Brief:
Write out the entries word for word, from the line containing "This screenshot has" through the end of the entries. Leave the pictures out.

(Stored data)
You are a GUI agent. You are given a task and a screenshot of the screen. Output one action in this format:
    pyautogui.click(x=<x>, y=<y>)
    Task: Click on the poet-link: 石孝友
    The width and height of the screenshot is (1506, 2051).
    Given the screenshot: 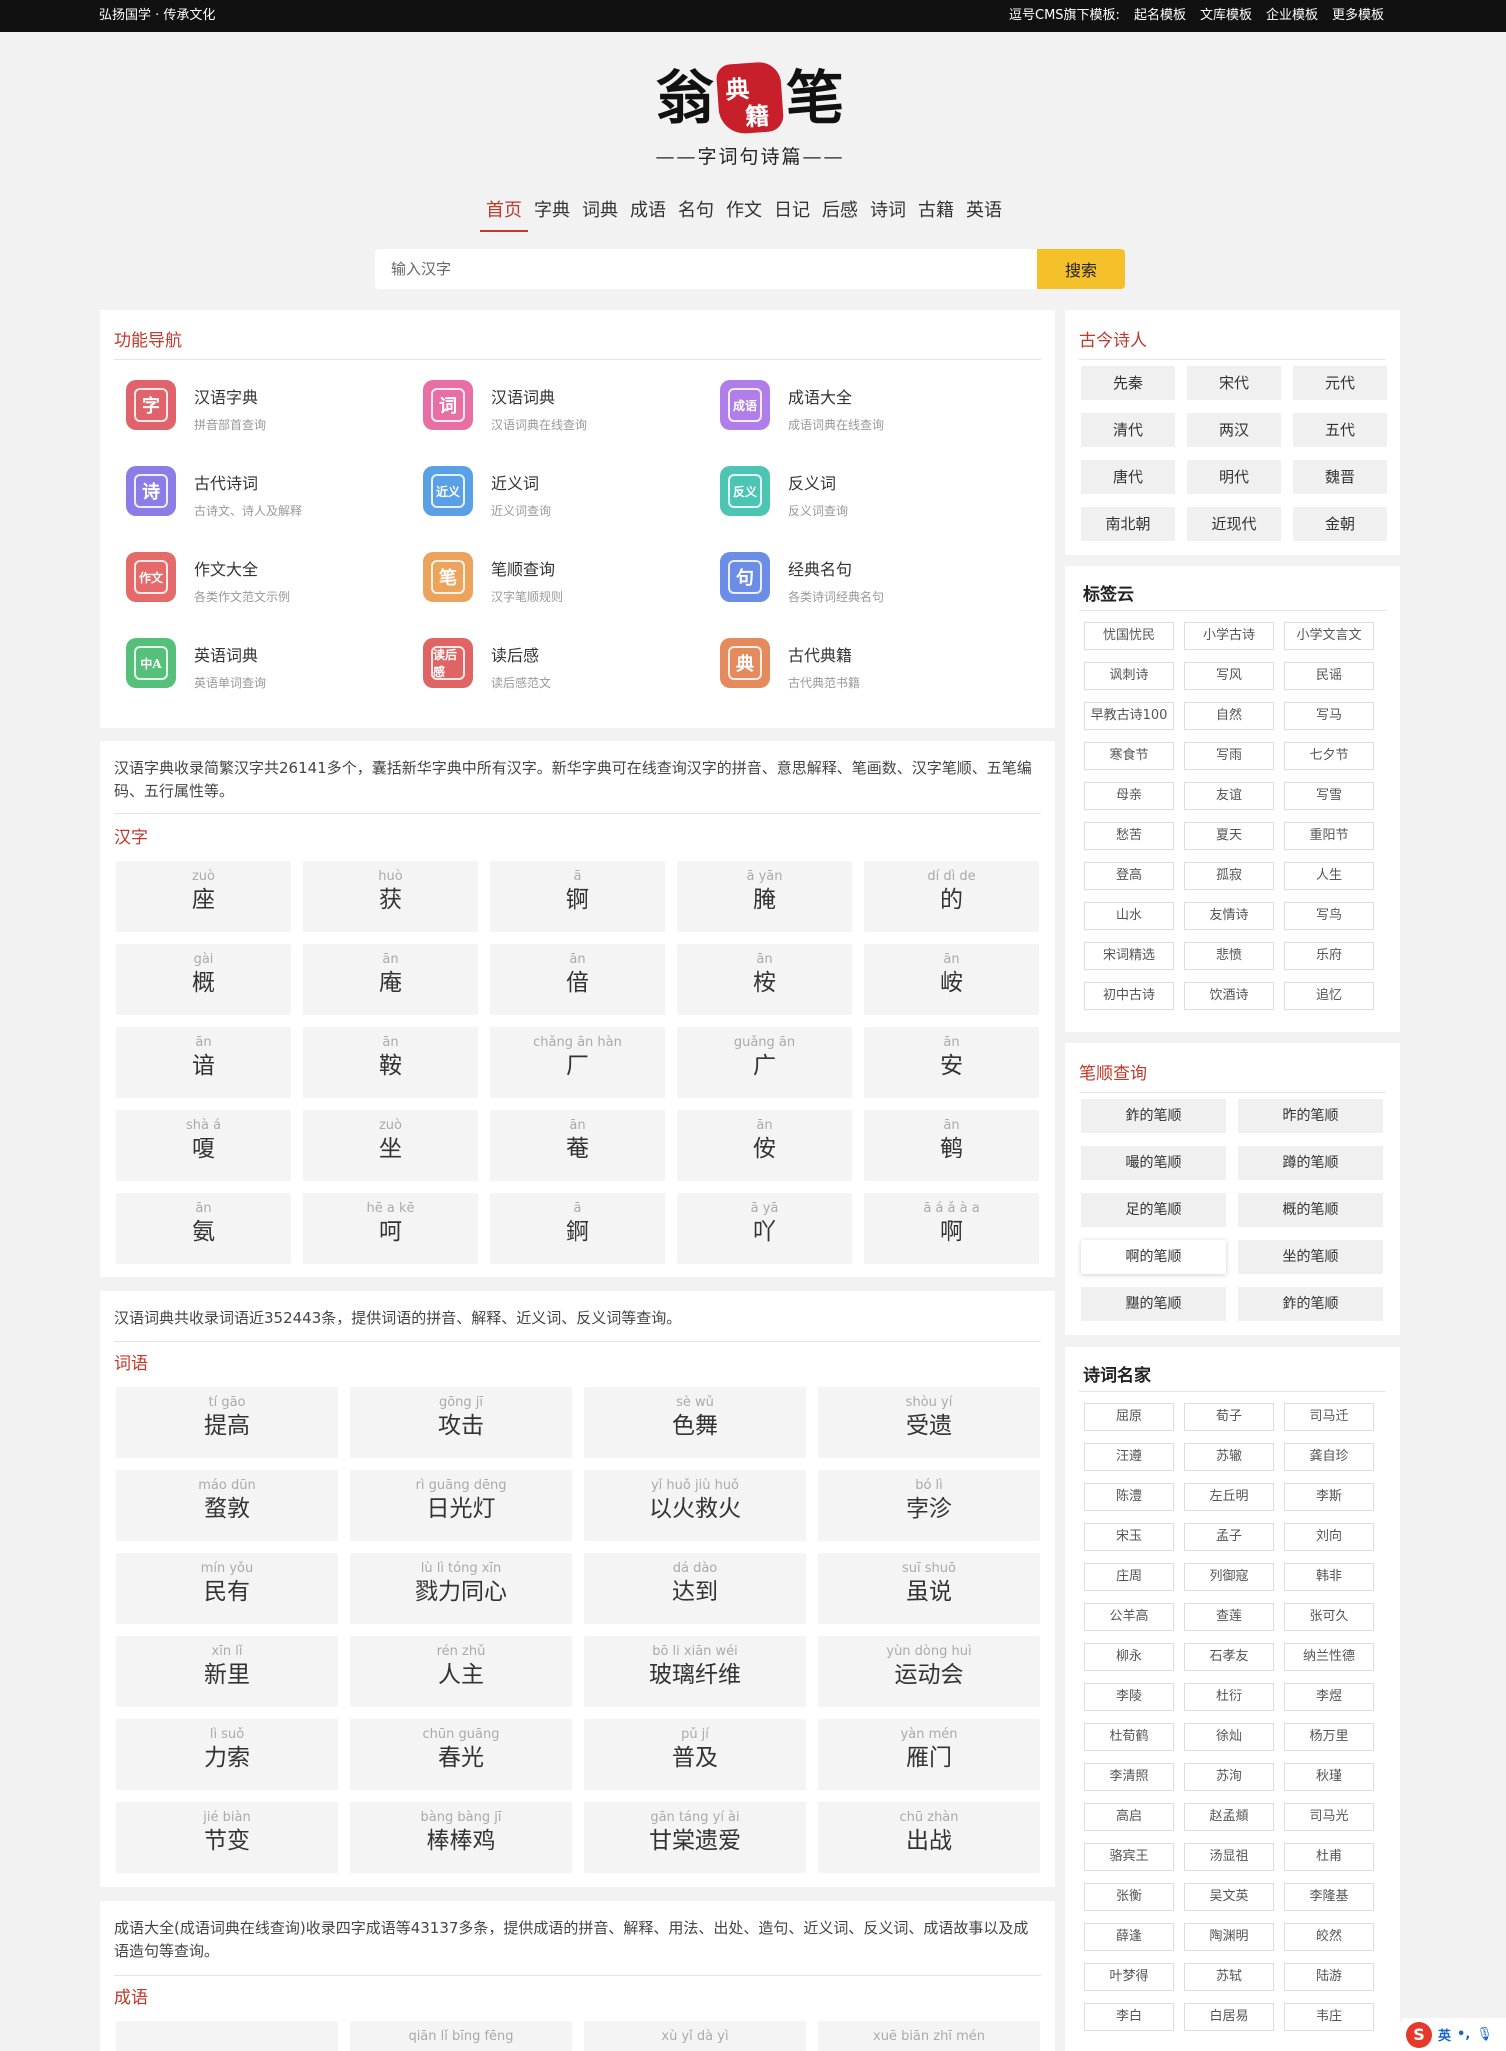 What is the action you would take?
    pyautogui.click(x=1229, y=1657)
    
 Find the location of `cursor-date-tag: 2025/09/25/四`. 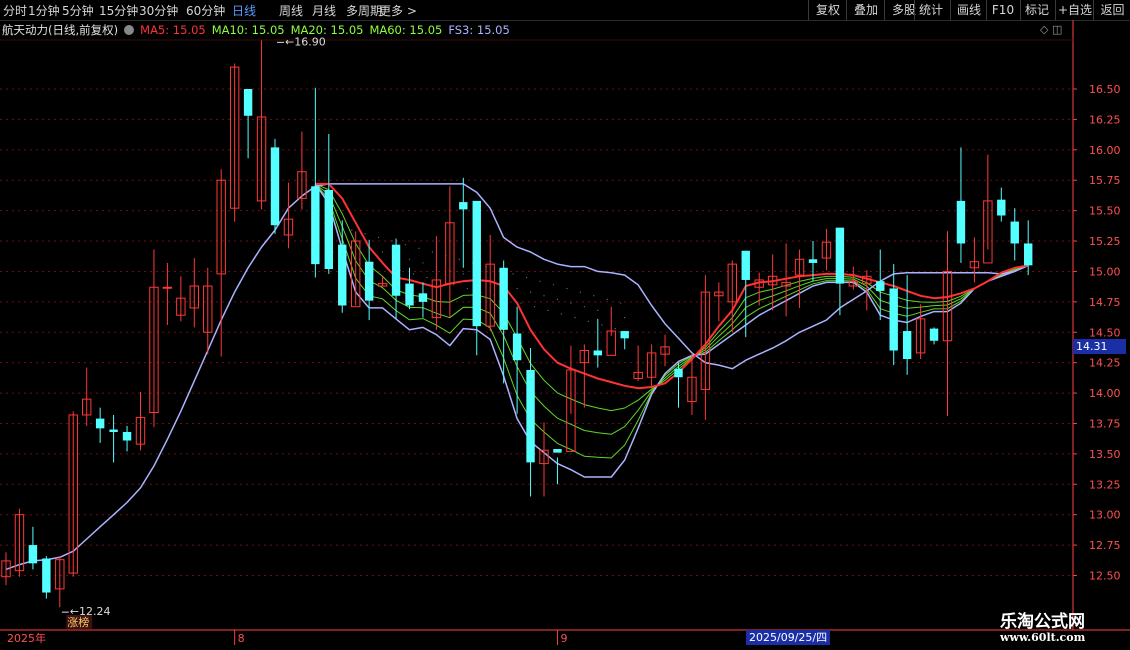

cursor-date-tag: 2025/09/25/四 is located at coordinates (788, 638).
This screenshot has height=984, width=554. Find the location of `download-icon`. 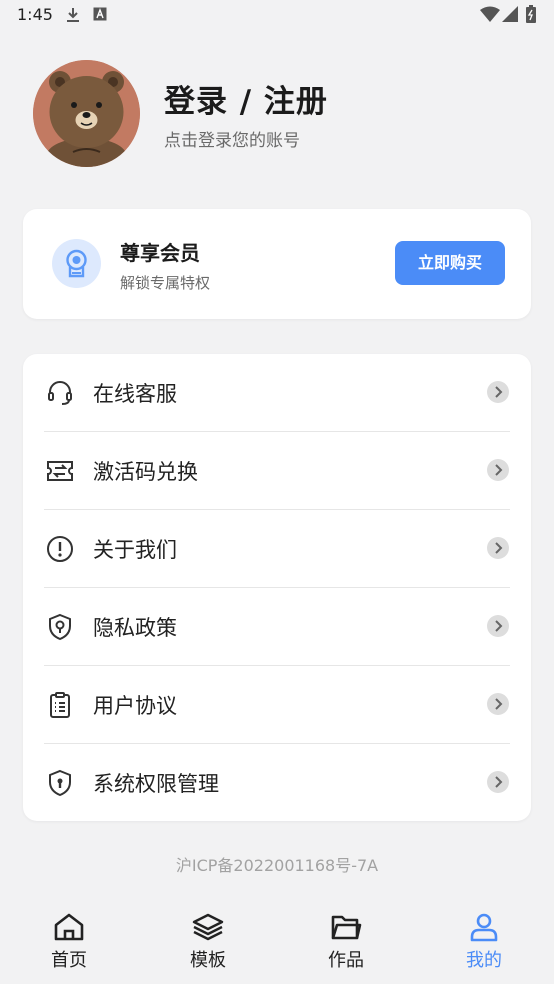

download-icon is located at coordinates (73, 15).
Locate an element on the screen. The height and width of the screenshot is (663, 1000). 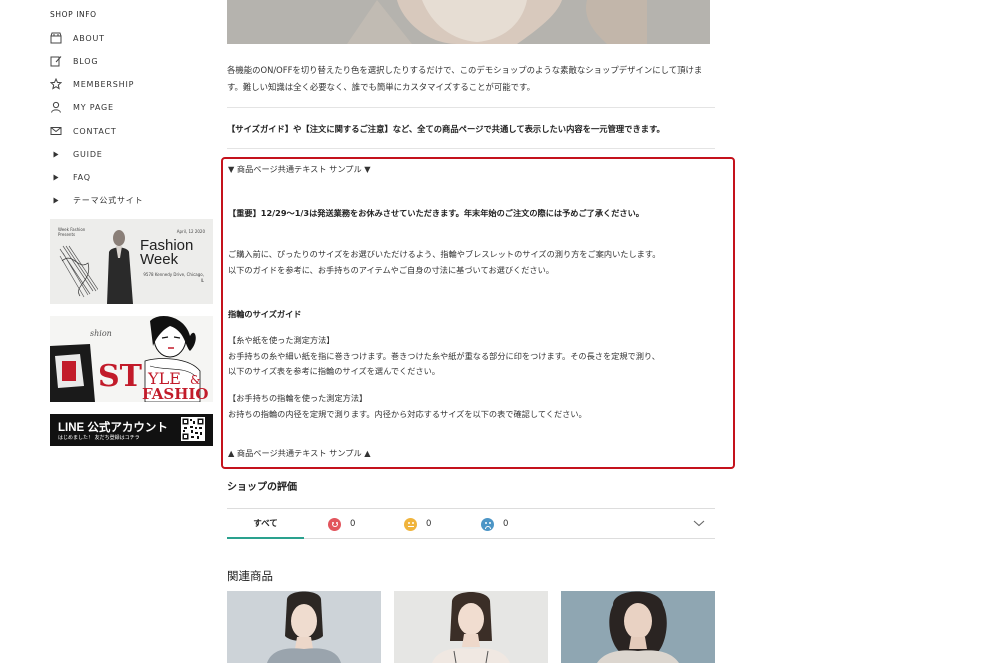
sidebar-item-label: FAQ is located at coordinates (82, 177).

Solution to the problem:
This screenshot has height=984, width=554. Find the location of `download-icon`. 

download-icon is located at coordinates (73, 15).
Locate an element on the screen. The height and width of the screenshot is (663, 1000). 
sidebar-item-label: FAQ is located at coordinates (82, 177).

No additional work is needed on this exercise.